### SET EXERCISE
Find each line in the records below that contains the string "field", and copy those lines. Matching is case-sensitive.

### MATERIAL
※
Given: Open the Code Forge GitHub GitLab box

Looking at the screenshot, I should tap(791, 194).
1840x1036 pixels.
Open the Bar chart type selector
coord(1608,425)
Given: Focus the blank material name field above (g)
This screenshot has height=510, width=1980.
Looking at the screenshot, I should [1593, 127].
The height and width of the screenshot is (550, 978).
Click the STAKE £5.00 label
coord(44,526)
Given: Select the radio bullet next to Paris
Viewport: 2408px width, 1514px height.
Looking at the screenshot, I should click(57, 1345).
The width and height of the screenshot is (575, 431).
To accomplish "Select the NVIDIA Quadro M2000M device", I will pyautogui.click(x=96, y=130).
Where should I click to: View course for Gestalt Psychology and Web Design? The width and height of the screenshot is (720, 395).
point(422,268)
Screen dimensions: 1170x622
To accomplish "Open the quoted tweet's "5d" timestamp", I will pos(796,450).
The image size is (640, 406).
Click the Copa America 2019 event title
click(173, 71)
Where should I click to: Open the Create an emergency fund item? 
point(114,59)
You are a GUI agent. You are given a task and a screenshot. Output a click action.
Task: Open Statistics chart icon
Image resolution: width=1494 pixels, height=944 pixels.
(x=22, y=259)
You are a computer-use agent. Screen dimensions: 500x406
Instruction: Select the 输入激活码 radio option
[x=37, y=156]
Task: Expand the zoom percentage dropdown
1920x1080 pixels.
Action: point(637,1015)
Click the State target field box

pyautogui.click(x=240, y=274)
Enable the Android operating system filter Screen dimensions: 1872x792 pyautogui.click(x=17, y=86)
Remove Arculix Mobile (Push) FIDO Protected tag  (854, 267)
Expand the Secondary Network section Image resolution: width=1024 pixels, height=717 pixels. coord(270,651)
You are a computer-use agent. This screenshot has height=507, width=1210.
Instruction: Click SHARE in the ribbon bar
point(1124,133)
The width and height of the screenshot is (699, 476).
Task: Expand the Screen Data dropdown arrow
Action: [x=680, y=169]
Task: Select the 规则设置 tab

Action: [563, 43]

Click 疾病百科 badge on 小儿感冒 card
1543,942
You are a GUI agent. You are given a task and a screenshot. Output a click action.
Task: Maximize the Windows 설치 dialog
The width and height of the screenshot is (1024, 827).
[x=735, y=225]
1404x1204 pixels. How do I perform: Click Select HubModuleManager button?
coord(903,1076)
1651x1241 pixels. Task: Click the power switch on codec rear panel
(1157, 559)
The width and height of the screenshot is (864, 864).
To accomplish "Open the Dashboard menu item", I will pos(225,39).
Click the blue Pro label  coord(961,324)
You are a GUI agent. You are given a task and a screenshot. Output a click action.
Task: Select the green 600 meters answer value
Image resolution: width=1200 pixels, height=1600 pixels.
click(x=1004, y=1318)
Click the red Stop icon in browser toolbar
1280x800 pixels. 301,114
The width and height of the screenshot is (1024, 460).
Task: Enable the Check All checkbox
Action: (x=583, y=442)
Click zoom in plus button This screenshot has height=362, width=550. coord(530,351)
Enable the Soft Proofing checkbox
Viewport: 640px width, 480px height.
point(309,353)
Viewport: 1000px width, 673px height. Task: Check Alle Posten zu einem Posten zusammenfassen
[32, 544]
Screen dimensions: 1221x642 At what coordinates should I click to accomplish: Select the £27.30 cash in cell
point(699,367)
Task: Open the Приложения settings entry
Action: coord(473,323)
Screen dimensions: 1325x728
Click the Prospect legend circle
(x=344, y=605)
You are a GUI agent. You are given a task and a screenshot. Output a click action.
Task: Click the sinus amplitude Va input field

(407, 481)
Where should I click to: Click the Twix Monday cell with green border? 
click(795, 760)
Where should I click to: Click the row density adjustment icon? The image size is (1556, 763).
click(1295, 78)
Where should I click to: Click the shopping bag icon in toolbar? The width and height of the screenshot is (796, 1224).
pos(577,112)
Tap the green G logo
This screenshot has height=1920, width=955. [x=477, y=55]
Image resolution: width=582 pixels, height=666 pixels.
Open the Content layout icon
※
### CORRECT RESULT
Given: Focus the blank material name field above (g)
Click the State target field box
Task: Click the sinus amplitude Va input field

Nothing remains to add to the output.